Following is an example code that quantize a particular weight layer of DistilBERT:
from transformers import AutoTokenizer, DistilBertModel
model_name = 'distilbert-base-uncased'
tokenizer = AutoTokenizer.from_pretrained(model_name)
model = DistilBertModel.from_pretrained(model_name, output_hidden_states=True)
state_dict = model.state_dict()
weights = state_dict['transformer.layer.0.attention.out_lin.weight']
zero_point = 0
scale = (weights.max() - weights.min()) / (127 - (-128))
# char(): 8-bit signed int
quantized_weights = (weights / scale + zero_point).clamp(-128, 127).round().char()
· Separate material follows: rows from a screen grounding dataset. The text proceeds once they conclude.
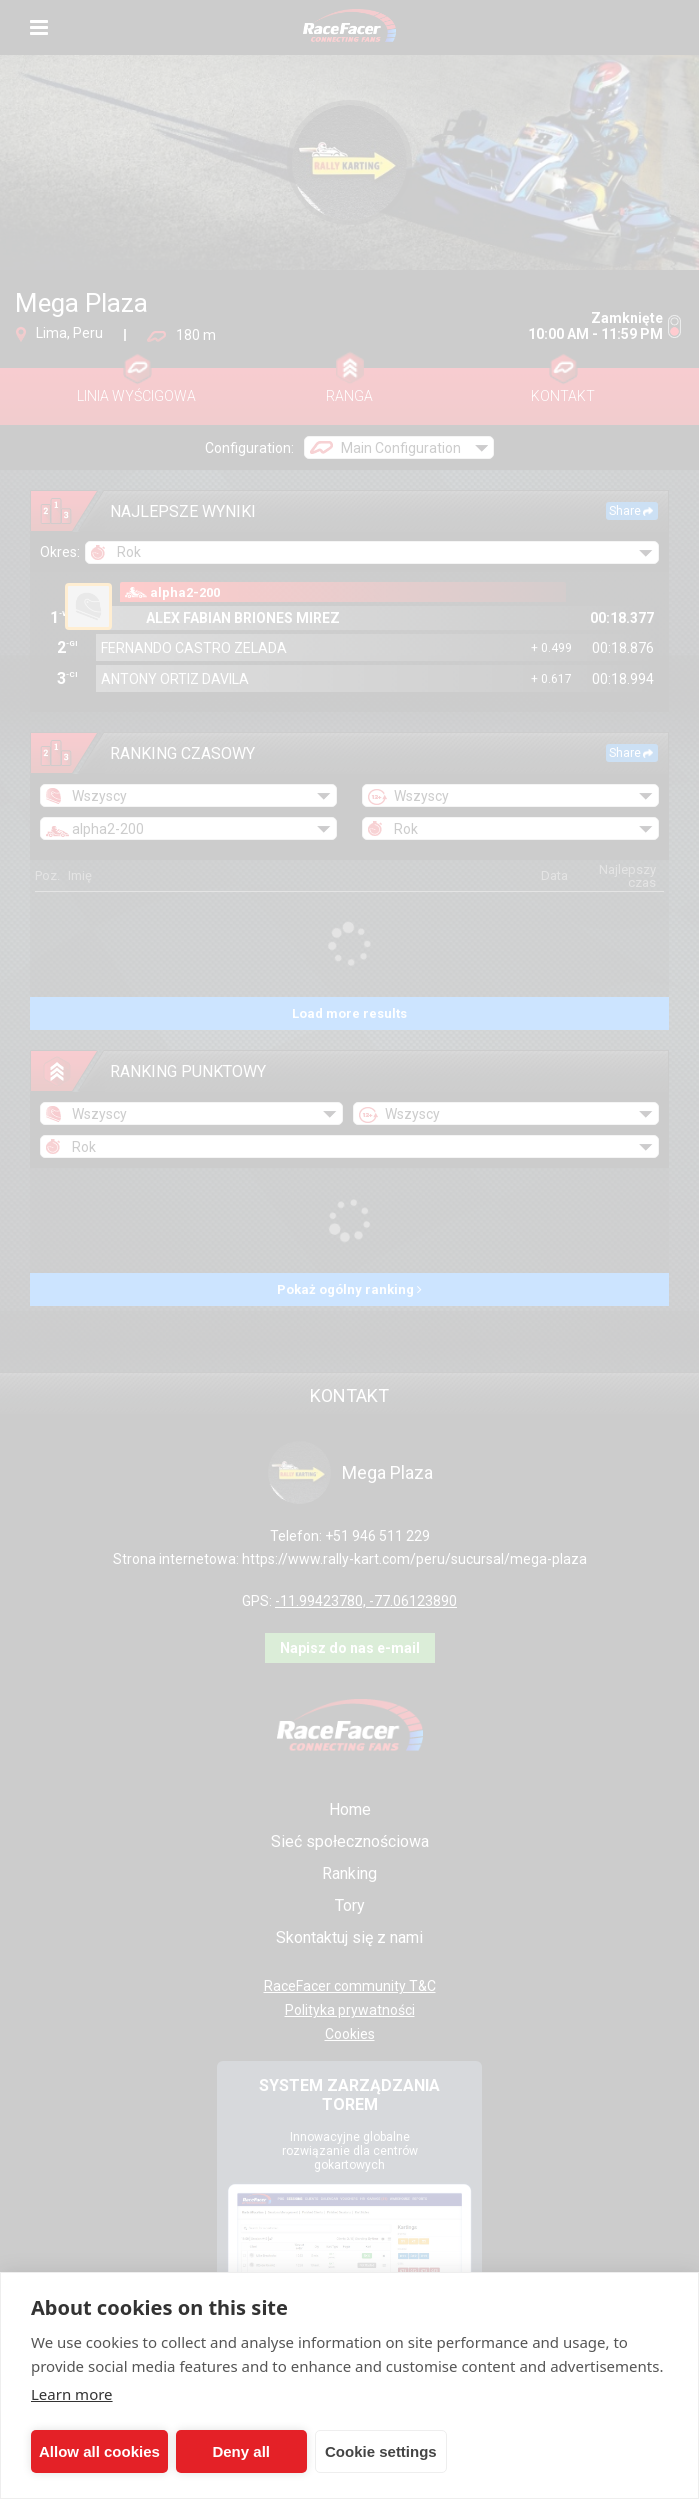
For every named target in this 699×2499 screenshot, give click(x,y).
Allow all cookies (99, 2451)
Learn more (72, 2394)
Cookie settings (381, 2451)
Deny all (241, 2451)
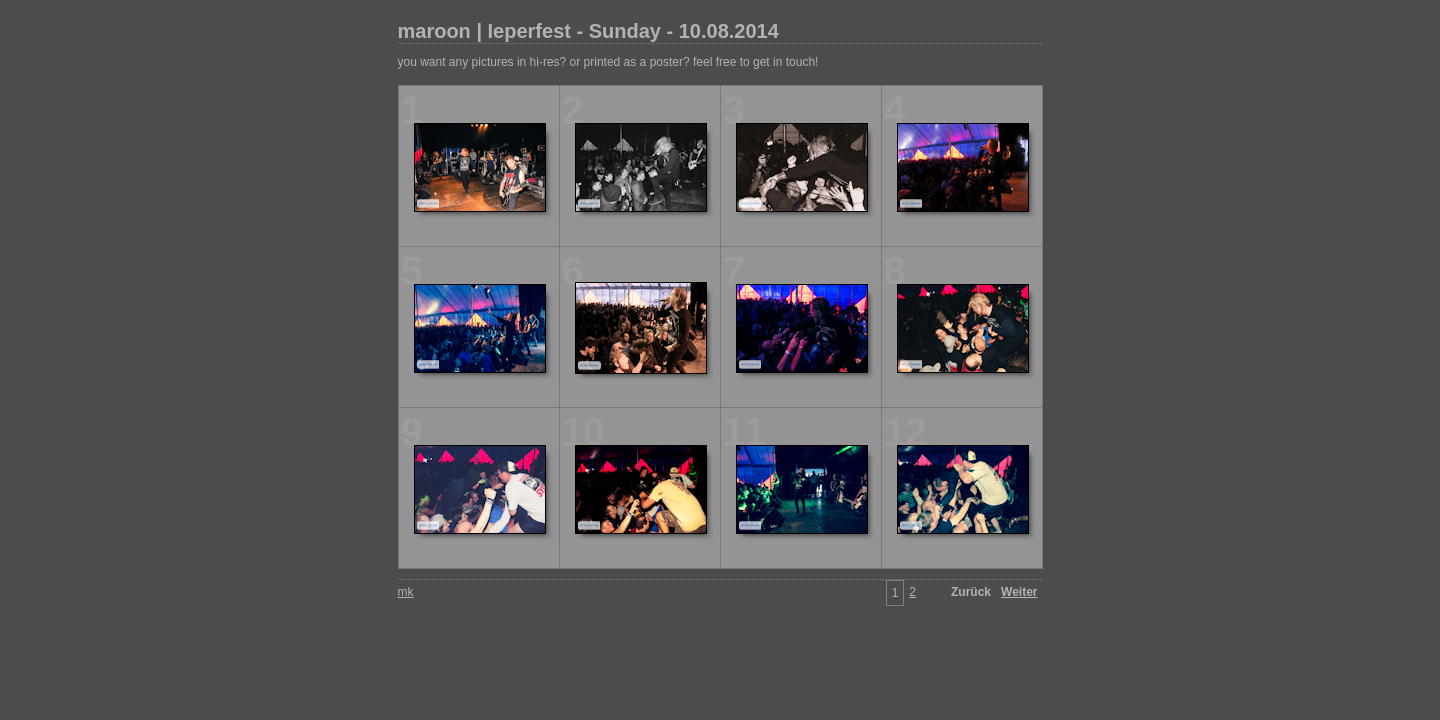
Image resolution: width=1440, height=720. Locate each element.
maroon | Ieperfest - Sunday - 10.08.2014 (588, 31)
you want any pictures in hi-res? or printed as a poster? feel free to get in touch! (608, 62)
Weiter (1019, 592)
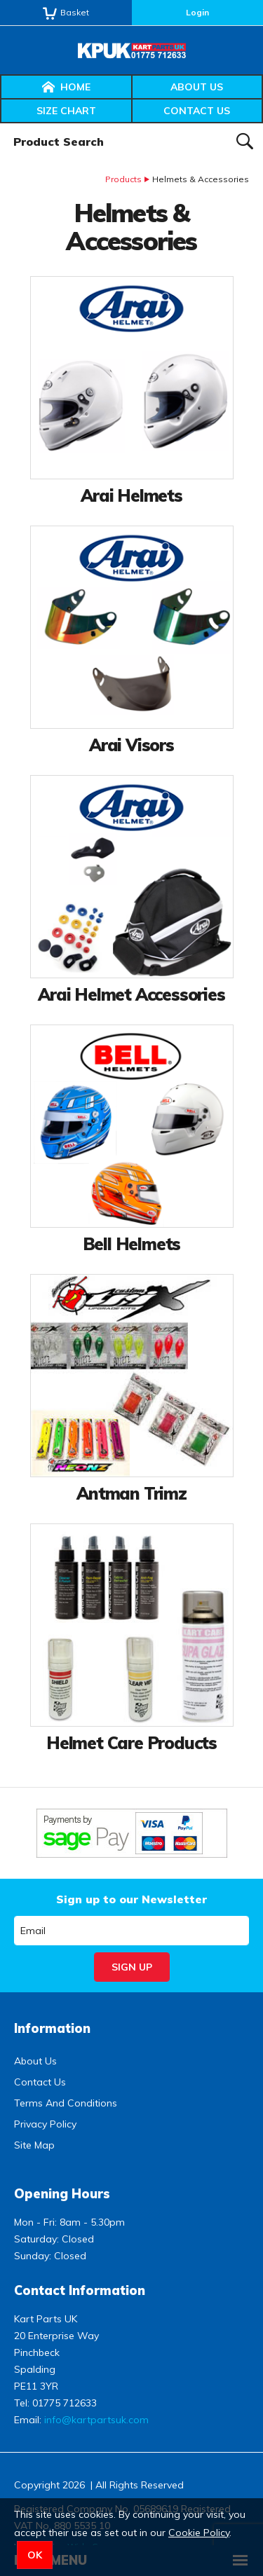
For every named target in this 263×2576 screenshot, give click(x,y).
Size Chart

In the above, scale=0.0053
, and we show the values of the original weights
matrix, and the quantized_weights
matrix:
tensor([[-0.0283, -0.0414, 0.0004, ..., -0.0333, -0.0190, 0.0438],
[ 0.0440, 0.0149, 0.0072, ..., -0.0220, 0.0383, 0.0030],
[-0.0457, -0.0289, 0.0271, ..., 0.0017, 0.0291, -0.0178],
...,
[ 0.0283, 0.0011, 0.0666, ..., -0.0007, 0.0312, -0.0036],
[ 0.0002, -0.0118, -0.0648, ..., 0.0615, -0.0415, -0.0704],
[-0.0665, -0.0050, -0.0499, ..., 0.0446, 0.0102, -0.0099]])
tensor([[ -5, -8, 0, ..., -6, -4, 8],
[ 8, 3, 1, ..., -4, 7, 1],
[ -9, -5, 5, ..., 0, 5, -3],
...,
[ 5, 0, 13, ..., 0, 6, -1],
[ 0, -2, -12, ..., 12, -8, -13],
[-13, -1, -9, ..., 8, 2, -2]], dtype=torch.int8)
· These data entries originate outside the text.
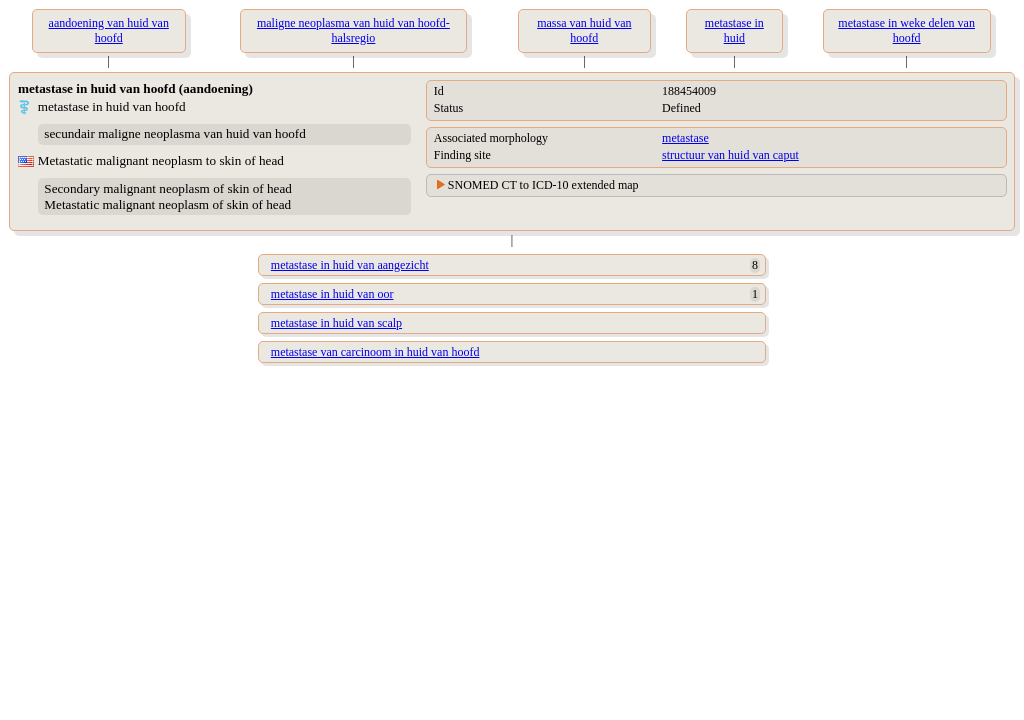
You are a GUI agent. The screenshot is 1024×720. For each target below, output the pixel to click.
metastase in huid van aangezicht (350, 265)
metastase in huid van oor (332, 294)
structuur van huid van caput (730, 155)
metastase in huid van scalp (336, 323)
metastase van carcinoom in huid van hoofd (375, 352)
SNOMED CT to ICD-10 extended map (543, 185)
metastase (685, 138)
One reason why deep neural networks such as Transformers are good candidates for quantization is because their weights often take values within a narrow range, thus making it easier to spread across 256 integer numbers. For instance, weights.max()
and weights.min()
from above give values of 0.7397
and -0.6100
respectively.
Besides more efficient computation runtime, since we are now using 8-bit integers rather than 32-bit floating-points, quantization also reduces memory storage by up to a factor of 4:
print(sys.getsizeof(weights.storage()) / sys.getsizeof(quantized_weights.storage()))
3.999755879241598
Dynamic Quantization
In particular, PyTorch makes it easy to use
PyTorch makes it easy to apply quantization on the weights of an existing model using dynamic quantization with a single function call:
model_quantized = quantize_dynamic(model, {nn.Linear}, dtype=torch.qint8)
With dynamic quantization, we are pre-quantizing the weights of neural models to integers, and the activations are dynamically quantized during inference.